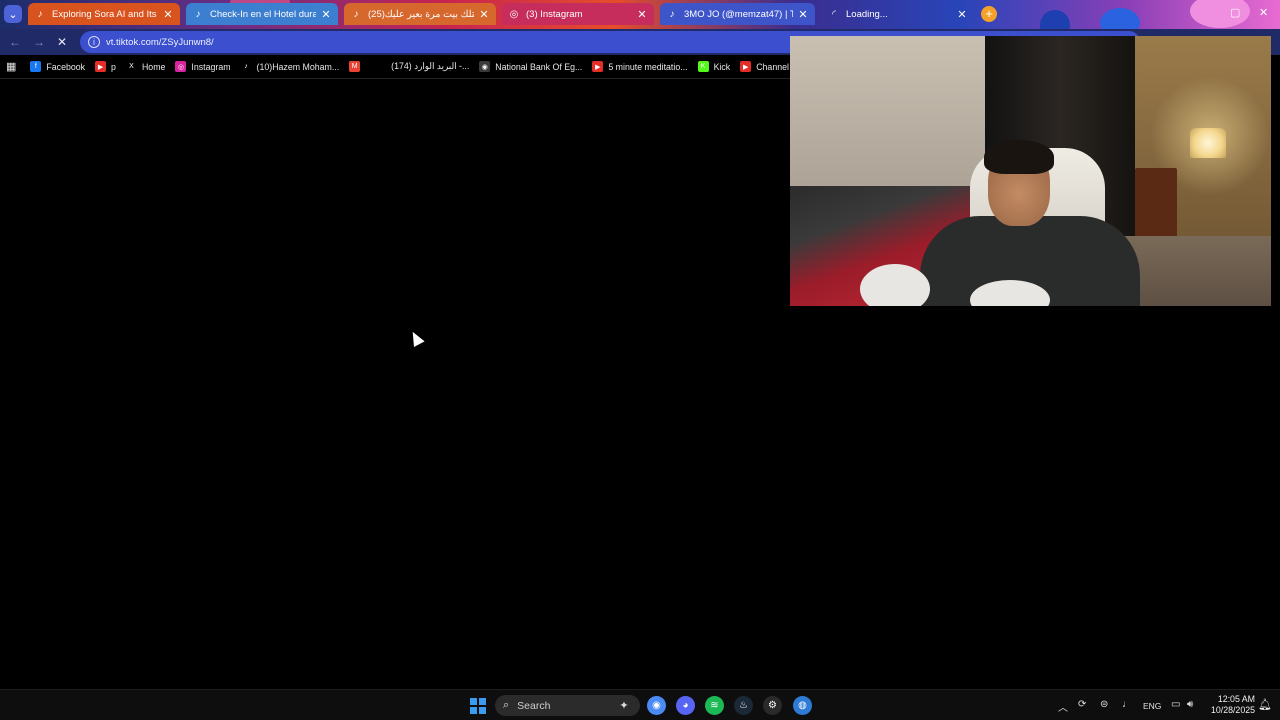 This screenshot has height=720, width=1280. What do you see at coordinates (1232, 710) in the screenshot?
I see `clock-date: 10/28/2025` at bounding box center [1232, 710].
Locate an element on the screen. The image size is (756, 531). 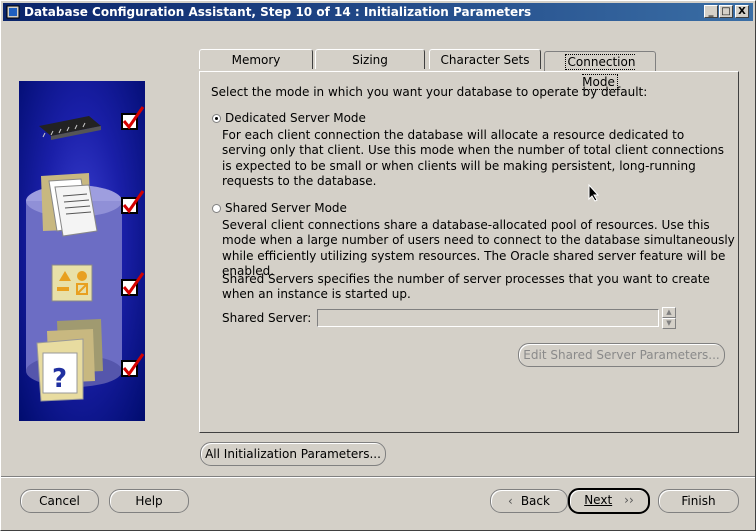
back-button: ‹ Back is located at coordinates (529, 501).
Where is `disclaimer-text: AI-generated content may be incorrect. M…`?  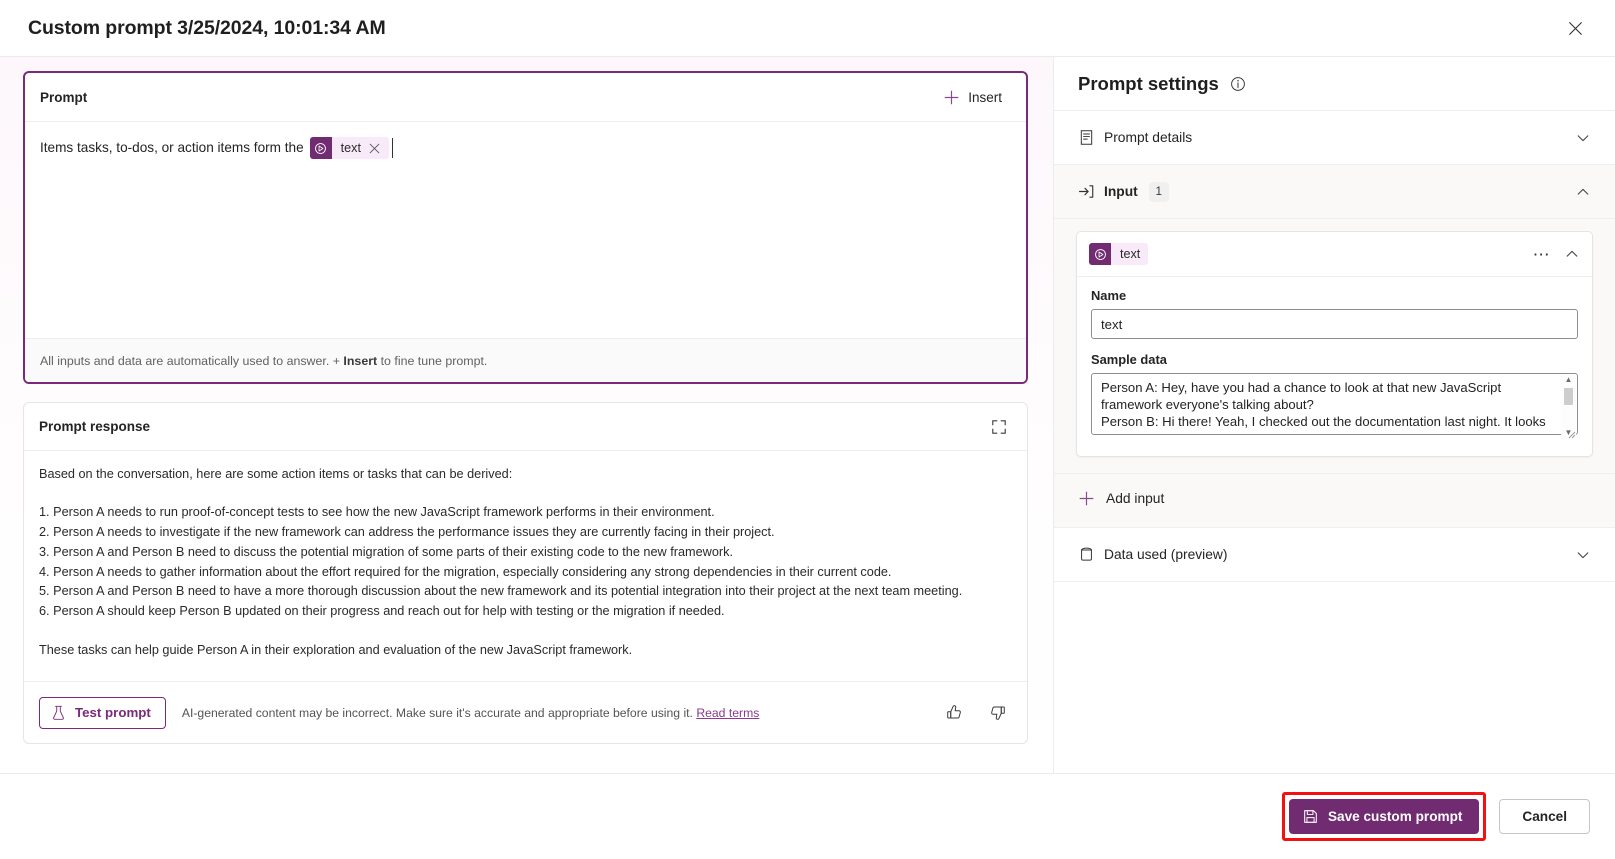
disclaimer-text: AI-generated content may be incorrect. M… is located at coordinates (439, 712).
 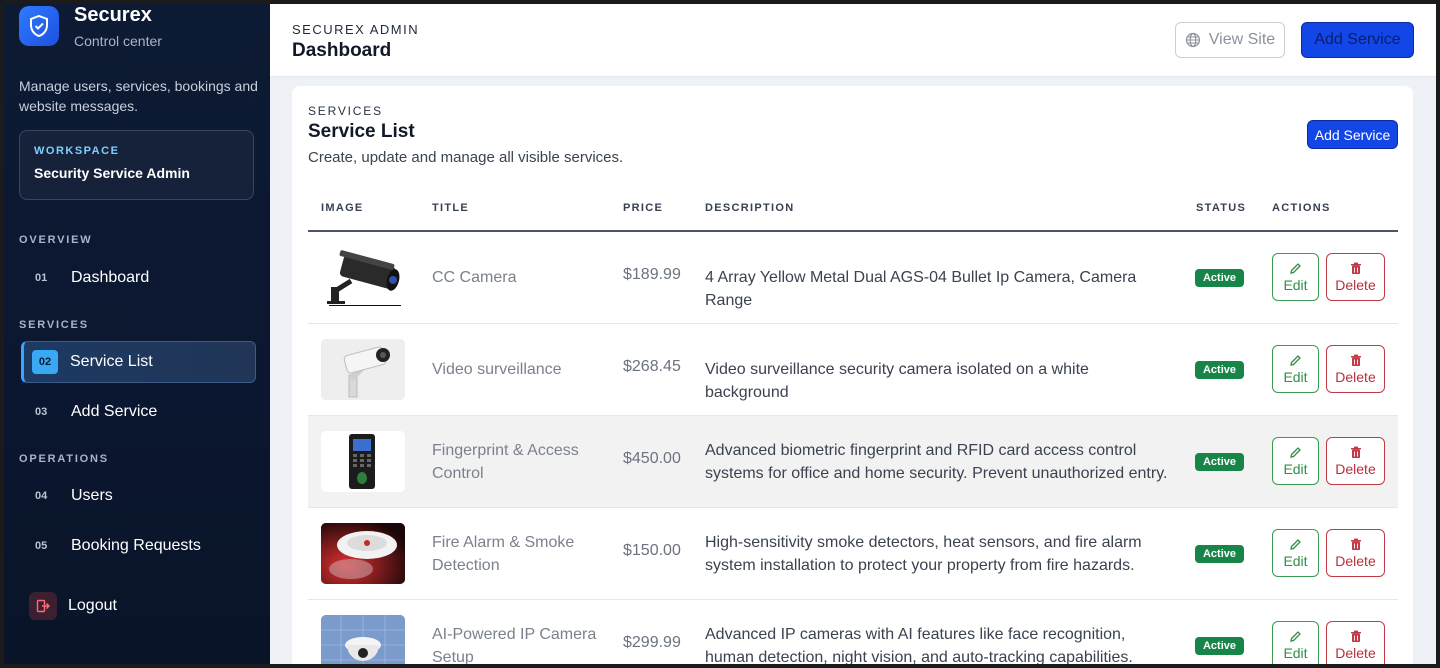 What do you see at coordinates (54, 325) in the screenshot?
I see `section-label-services: SERVICES` at bounding box center [54, 325].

- What is required
Please rewrite the part of the entries that opens with the first line and closes with the line containing "back-button: ‹ Back" as a Markdown table with the columns No. and Text, with one row per line and blank lines omitted. Leave the pictures out.

- Written answer
| No. | Text |
|---|---|
| 1 |  This screenshot has height=720, width=1280. What do you see at coordinates (1232, 710) in the screenshot? |
| 2 | I see `clock-date: 10/28/2025` at bounding box center [1232, 710]. |
| 3 | Locate an element on the screen. The image size is (756, 531).  |
| 4 | back-button: ‹ Back is located at coordinates (529, 501). |